Re: Lesser evil - paging or buffer cache miss?

Easy answer: pagouts are a serious problem for active programs. Not only must the paged process be stopped (deactivated), but it must be written to disk as a kernel task that consumes a lot of system overhead, then returned back to RAM once the process becomes a high priority--huge amounts of overhead over a very long time period. A buffer cache miss changes an I/O from memory-based to a filesystem I/O request which is significantly faster than a pageout/pagein. A low buffer cache hit rate (50%) might reduce overall throughput by 2:1 but paging can reduce throughput (for several programs in some cases) by 100:1.

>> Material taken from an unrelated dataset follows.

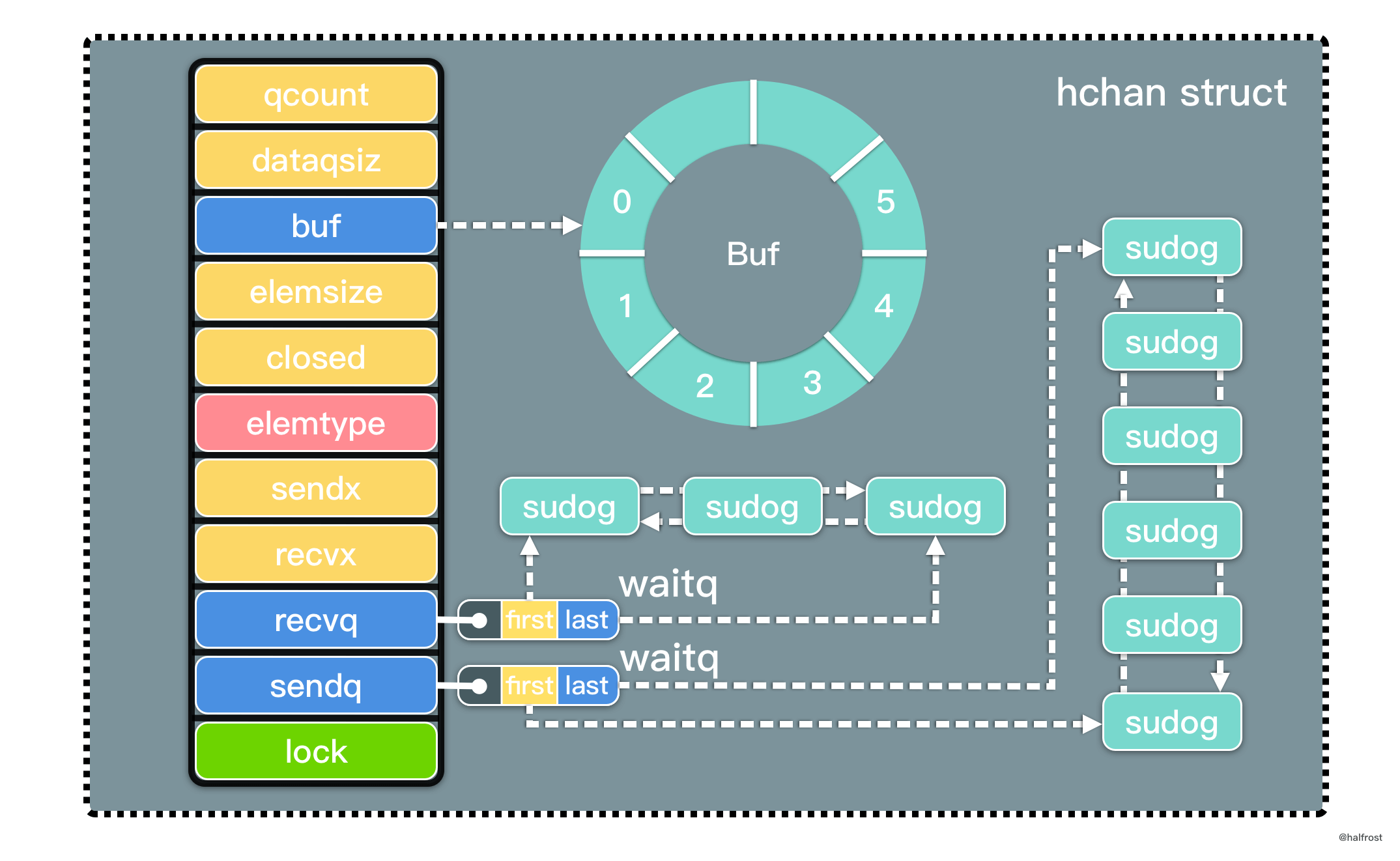Click the Buf label in ring center
Screen dimensions: 1400x861
coord(753,254)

Be careful that pageouts are not for memory mapped files but for actual processes. This can be deduced when the buffer cache is not at the lowest setting and still there is some paging. Or look to see that only interactive processes are in the swapped state (ps -efl | sort -rn).


Bill Hassell, sysadmin
A. Clay Stephenson
Acclaimed Contributor

Re: Lesser evil - paging or buffer cache miss?

This is a no-brainer. Pageout's are far,far worse by orders of magnitude. I suppose one of the easists ways to examine this is to consider two large processes, A & B. - both are too large to "fit" in memory simultaneously. This is the classic scenario for thrashing in which each process gets only a small timeslice and then has to make roiom for the other. By comparison, buffer cache misses are expected and completely normal.

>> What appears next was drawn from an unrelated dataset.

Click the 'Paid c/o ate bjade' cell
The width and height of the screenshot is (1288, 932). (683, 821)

Surprisingly, there is even a downside when the buffer cache gets so big even with no memory pressure. The time required to search the buffer cache can exceed the time required to do a physical I/O operation - especially in the case where like virtually all modern disks there is on-board cache on the disk (or disk array) itself. For 11.11, most boxes peak out somewhere around 800-1200 MB of cache and 11.0 is typically half of that - your mileage will vary.

These are the kinds of questions that a good cheap sandbox is made to answer. There is no substitute for doing these measurements yourself.